══ DOCUMENT EXTRACT

Lifestyle transition is a big deal. I know this because I’ve been through it myself. But sometimes I forget because I’ve been transitioned for so long. Every once in a while I’m reminded of the difficulty, though, when I see a veil of sadness descend over a Friday client’s face as we discuss her plan around ‘ the weekend food’.
As humans we are very accustomed to our routines and habits around our eats. We get grooved into those habits and build an enormous nest of comfort along its cozy contours. I always used to say that I could sleep on cheesy garlic bread. Because it was warm and soft and cushy. It just made me feel so good. Being ripped suddenly off that doughy slice and hurled headlong into twigs-and-berry-land-with-no-cheesy-bread-or-margs-or-doughnuts can feel very harsh and sad.
Our relationship with foods can be a complicated story, and closing chapters from that book should be treated with due respect. Most people liken the end of a relationship to a death. Not so unlike saying goodbye to foods that are bad for us. It’s not that you’ll never see that doughnut again, but the harsh truth is that future encounters with that glazey hunk will be awkward, and you won’t still be friends after it’s all over.
Psychology Today identifies 5 stages of grief when ending a relationship. Let’s examine just how relevant they can be as you contemplate breaking up with your old lifestyle.
This initial phase allows you to believe that it will all work out, and you can still somehow reach your goals despite daily slip ups. You do this primarily by not acknowledging your intake (“I took 2 bites. Well I actually ate the whole thing and half of another one because I just couldn’t stop. I felt too bad putting it in there, and how do you figure fractions in myfitnesspal anyway?”) or literally ignoring the weekend (when calories are free because you deserve them). The weekend can leave you especially vulnerable when you’ve ‘been good’ for 5 days IN A ROW. This is where you rationalize that wine is actually a meal.

════
══ SUPPLIED ENTRIES

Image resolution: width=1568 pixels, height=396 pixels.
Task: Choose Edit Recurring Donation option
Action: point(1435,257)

════
══ SUPPLIED ENTRIES

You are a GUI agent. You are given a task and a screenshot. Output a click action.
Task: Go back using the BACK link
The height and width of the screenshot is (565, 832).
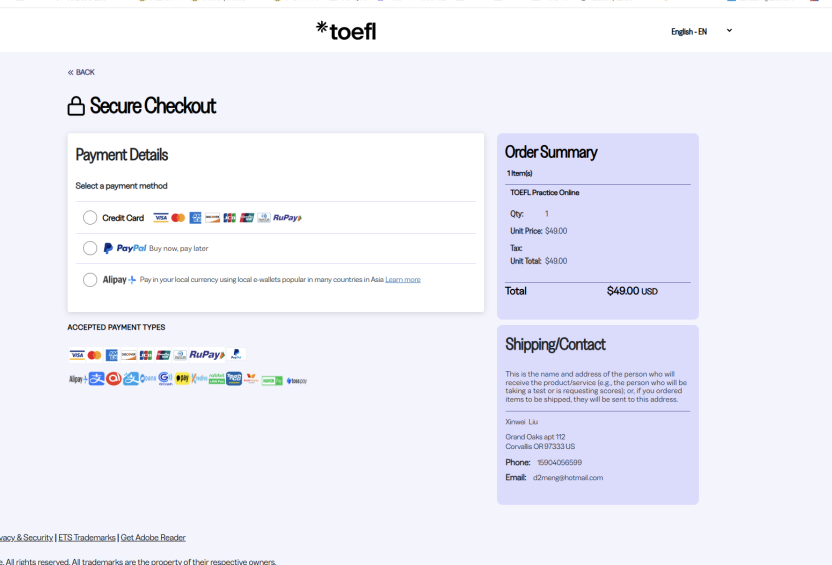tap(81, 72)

════
══ SUPPLIED ENTRIES

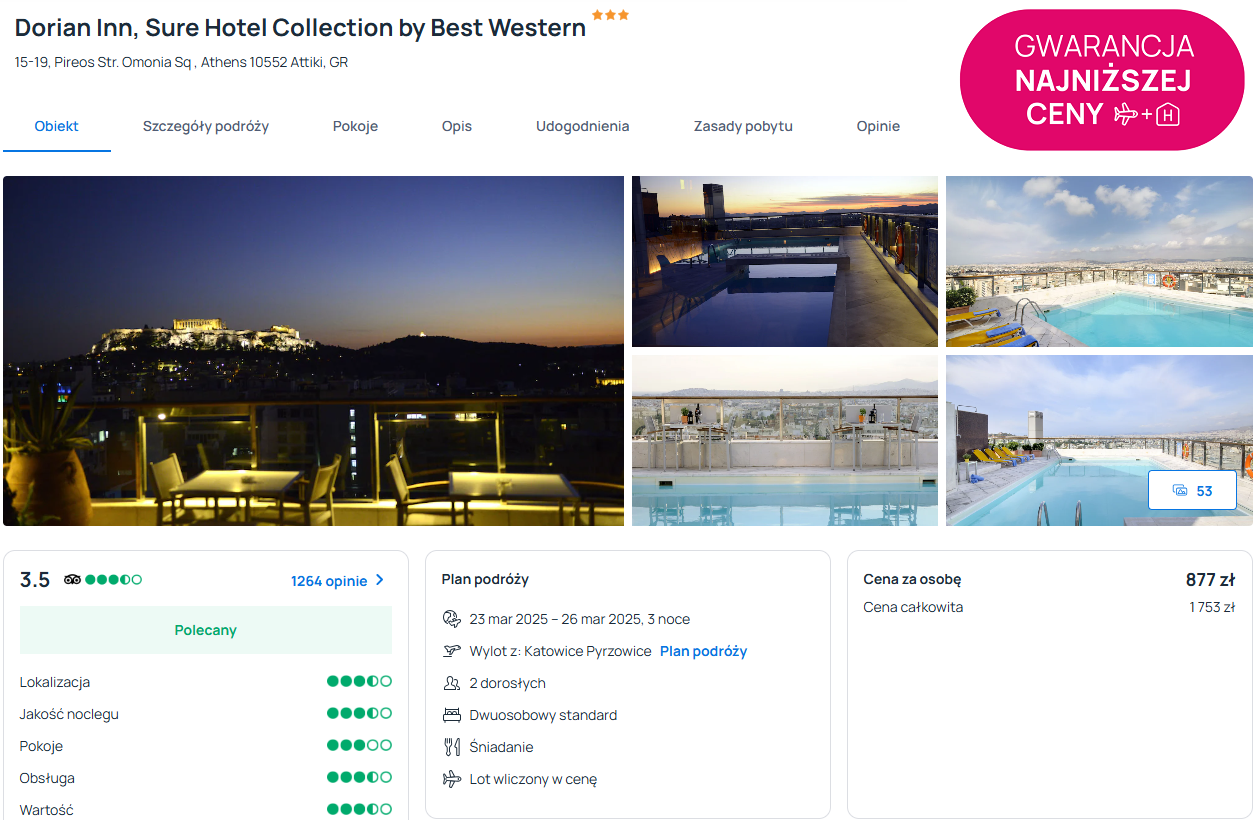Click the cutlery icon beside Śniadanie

════

In the piece above about changing your eating habits, retype the words exactly, from "Lifestyle transition is" up to and including "harsh and sad.".

=== SOLUTION TO THIS EXERCISE ===
Lifestyle transition is a big deal. I know this because I’ve been through it myself. But sometimes I forget because I’ve been transitioned for so long. Every once in a while I’m reminded of the difficulty, though, when I see a veil of sadness descend over a Friday client’s face as we discuss her plan around ‘ the weekend food’.
As humans we are very accustomed to our routines and habits around our eats. We get grooved into those habits and build an enormous nest of comfort along its cozy contours. I always used to say that I could sleep on cheesy garlic bread. Because it was warm and soft and cushy. It just made me feel so good. Being ripped suddenly off that doughy slice and hurled headlong into twigs-and-berry-land-with-no-cheesy-bread-or-margs-or-doughnuts can feel very harsh and sad.